Il giudice, tuttavia, non applica alcuna misura cautelare nei confronti degli stranieri

Il tribunale di Agrigento

Rimpatriati in Tunisia con l'aereo, rientrano in Italia dopo poche settimane: la squadra mobile, dopo i controlli di rito, li scopre e li arresta. Due tunisini, inizialmente finiti ai domiciliari, tornano liberi dopo l'udienza di convalida.

Il giudice monocratico del tribunale di Agrigento, Giuseppa Zampino, convalida il provvedimento ma non applica alcuna misura. Il processo per direttissima, nel quale saranno difesi dagli avvocati Luigi Troja e Giuseppe Montana, prosegue il 2 dicembre. Mohamed Kasser, 19 anni, e Illou Ziad, 26 anni, sono sbarcati a Lampedusa il 18 ottobre in un barcone con altri tunisini.

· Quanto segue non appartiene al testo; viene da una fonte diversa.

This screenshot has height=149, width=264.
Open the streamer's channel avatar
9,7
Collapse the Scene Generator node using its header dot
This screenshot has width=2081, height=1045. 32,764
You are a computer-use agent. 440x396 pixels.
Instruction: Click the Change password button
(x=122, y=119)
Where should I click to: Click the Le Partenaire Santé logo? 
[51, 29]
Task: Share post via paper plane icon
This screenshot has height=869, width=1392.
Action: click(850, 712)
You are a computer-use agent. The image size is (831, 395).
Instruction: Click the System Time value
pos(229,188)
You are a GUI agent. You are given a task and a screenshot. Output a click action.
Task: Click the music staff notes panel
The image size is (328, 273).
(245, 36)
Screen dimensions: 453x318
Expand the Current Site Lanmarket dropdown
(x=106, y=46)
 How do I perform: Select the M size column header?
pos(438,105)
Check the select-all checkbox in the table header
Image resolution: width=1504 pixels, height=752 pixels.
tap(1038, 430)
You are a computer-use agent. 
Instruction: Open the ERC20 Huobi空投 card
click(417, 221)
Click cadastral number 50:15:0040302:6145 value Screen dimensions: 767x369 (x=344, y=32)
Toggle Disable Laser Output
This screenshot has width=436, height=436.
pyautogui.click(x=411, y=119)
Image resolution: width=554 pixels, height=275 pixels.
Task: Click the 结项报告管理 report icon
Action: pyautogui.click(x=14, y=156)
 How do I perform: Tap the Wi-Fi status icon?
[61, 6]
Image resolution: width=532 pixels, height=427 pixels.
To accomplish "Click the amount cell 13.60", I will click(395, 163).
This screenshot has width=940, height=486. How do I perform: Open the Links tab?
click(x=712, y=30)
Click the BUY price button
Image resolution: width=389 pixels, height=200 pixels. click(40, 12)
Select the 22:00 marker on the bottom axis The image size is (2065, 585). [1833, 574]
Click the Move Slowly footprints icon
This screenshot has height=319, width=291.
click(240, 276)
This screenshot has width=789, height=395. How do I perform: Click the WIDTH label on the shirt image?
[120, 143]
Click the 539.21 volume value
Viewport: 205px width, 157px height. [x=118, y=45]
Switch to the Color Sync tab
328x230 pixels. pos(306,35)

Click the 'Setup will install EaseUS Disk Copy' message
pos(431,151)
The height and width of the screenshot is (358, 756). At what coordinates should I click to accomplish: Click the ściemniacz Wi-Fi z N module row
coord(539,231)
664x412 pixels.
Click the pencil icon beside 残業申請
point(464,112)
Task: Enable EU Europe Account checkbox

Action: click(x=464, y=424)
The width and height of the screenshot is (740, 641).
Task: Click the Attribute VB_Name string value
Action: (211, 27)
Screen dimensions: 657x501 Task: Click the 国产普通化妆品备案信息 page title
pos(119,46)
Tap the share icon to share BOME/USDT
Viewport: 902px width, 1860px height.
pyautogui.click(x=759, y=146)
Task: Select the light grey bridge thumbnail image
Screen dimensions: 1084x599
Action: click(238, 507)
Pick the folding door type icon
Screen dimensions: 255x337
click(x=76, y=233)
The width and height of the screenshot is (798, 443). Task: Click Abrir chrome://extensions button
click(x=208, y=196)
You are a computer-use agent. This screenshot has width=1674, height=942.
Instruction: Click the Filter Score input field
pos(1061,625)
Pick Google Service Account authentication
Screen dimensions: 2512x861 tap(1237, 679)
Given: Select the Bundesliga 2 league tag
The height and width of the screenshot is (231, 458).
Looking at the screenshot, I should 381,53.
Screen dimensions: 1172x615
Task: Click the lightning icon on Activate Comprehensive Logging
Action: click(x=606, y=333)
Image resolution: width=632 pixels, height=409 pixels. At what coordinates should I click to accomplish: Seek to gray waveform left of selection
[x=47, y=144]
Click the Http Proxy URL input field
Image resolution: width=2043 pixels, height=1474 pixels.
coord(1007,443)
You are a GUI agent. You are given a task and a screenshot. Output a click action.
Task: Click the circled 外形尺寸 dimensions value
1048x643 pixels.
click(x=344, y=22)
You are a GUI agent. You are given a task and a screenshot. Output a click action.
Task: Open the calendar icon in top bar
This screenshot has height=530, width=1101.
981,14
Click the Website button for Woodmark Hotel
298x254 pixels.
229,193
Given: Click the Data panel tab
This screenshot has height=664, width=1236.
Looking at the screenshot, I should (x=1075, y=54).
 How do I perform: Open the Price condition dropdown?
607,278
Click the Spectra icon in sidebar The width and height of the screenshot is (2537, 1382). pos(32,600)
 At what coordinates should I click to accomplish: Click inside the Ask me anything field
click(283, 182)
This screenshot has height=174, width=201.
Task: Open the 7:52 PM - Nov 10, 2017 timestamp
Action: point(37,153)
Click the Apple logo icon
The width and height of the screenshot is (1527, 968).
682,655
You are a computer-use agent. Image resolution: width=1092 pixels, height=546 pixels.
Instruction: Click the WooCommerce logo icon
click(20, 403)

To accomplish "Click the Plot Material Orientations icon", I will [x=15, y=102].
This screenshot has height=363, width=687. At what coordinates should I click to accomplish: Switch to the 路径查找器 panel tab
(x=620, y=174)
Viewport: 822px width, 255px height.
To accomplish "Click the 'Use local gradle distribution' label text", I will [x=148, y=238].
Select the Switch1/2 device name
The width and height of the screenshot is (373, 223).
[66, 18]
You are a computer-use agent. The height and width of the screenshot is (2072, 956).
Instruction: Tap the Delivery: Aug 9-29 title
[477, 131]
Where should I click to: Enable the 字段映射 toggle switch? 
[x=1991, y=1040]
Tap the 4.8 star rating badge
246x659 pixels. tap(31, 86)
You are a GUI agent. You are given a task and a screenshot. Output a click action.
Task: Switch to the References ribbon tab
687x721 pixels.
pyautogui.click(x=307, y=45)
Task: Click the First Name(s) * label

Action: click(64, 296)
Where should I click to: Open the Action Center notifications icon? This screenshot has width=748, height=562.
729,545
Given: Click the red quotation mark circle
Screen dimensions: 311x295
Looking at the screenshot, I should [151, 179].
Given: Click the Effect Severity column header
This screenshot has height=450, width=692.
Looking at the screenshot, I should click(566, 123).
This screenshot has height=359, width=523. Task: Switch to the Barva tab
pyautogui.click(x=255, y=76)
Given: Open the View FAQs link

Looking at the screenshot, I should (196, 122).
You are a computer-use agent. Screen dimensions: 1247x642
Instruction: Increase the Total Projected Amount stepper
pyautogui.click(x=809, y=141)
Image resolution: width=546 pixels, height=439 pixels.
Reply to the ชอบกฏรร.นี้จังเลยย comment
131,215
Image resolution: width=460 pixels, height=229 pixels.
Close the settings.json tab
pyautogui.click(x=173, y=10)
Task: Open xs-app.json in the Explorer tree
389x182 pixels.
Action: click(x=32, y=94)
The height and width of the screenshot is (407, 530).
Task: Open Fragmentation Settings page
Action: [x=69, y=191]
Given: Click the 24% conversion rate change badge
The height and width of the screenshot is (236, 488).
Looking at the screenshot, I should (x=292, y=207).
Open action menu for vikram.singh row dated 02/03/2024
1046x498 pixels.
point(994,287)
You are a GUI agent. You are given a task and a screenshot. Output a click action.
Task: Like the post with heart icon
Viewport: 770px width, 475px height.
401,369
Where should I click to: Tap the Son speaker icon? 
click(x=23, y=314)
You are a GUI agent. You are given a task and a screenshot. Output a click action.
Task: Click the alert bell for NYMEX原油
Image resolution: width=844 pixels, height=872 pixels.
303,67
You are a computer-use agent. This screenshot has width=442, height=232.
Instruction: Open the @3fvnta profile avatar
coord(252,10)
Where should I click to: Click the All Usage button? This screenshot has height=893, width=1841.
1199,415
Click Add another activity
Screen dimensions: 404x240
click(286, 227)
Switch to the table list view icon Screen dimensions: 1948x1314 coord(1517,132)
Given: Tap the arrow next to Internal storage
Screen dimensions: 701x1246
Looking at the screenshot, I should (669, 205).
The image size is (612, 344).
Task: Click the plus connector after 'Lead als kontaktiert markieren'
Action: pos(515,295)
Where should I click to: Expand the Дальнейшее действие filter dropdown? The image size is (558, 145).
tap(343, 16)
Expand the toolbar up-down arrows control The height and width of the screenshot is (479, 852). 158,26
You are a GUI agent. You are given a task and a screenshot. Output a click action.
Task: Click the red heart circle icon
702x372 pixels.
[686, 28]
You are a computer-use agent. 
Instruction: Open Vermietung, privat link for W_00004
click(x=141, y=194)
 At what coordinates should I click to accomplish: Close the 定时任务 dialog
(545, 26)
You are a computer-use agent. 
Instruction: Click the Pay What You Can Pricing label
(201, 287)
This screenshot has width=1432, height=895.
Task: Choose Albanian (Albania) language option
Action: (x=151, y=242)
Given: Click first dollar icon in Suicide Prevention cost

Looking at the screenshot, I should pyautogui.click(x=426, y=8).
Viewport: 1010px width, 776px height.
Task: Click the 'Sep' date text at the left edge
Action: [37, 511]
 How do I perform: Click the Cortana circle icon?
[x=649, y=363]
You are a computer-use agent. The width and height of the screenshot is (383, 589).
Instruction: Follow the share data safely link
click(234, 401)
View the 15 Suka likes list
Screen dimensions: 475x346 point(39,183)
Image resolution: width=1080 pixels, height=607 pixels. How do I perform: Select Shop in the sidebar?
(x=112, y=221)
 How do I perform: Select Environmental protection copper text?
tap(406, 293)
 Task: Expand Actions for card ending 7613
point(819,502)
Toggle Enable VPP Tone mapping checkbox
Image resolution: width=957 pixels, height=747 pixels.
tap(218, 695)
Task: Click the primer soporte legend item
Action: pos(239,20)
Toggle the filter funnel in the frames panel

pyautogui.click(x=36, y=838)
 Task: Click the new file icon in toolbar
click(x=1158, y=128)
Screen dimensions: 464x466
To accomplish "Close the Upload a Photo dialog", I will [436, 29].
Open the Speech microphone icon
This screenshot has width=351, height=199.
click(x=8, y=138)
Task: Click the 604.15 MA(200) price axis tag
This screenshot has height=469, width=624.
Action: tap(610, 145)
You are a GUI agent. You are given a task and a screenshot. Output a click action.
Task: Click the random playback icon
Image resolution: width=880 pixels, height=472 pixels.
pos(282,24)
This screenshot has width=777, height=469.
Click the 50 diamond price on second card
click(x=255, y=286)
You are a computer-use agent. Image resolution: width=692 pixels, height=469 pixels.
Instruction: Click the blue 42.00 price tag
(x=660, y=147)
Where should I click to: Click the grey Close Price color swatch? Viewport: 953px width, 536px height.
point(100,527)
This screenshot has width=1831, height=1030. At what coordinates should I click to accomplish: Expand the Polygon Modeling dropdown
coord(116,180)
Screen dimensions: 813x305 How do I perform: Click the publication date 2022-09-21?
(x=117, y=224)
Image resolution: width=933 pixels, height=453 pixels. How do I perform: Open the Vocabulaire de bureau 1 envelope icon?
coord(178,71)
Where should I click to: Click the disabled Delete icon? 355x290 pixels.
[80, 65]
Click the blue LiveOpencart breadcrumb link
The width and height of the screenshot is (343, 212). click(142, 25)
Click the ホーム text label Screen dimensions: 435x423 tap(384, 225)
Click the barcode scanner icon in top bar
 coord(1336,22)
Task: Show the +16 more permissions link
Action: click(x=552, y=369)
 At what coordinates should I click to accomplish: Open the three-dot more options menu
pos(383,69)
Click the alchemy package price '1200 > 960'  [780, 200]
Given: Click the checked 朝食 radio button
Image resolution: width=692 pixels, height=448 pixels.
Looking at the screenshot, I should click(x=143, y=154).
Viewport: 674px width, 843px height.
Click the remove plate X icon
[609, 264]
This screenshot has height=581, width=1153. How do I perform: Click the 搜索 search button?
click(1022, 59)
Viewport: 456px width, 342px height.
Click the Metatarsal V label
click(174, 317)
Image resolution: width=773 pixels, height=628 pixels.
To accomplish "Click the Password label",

Da un successivo accertamento della squadra mobile, che verifica le generalità di tutti i migranti che sbarcano controllando nella banca dati del ministero, è emerso che Kasser era stato espulso dal prefetto di Asti il 5 settembre e rimpatriato con l'aereo cinque giorni dopo.

Ziad era stato espulso dal prefetto di Pescara il 12 agosto ed espulso anche lui, in aereo da Palermo, cinque giorni più tardi. Per entrambi è, quindi, scattato l'arresto per l'accusa di avere violato il testo unico sull'immigrazione.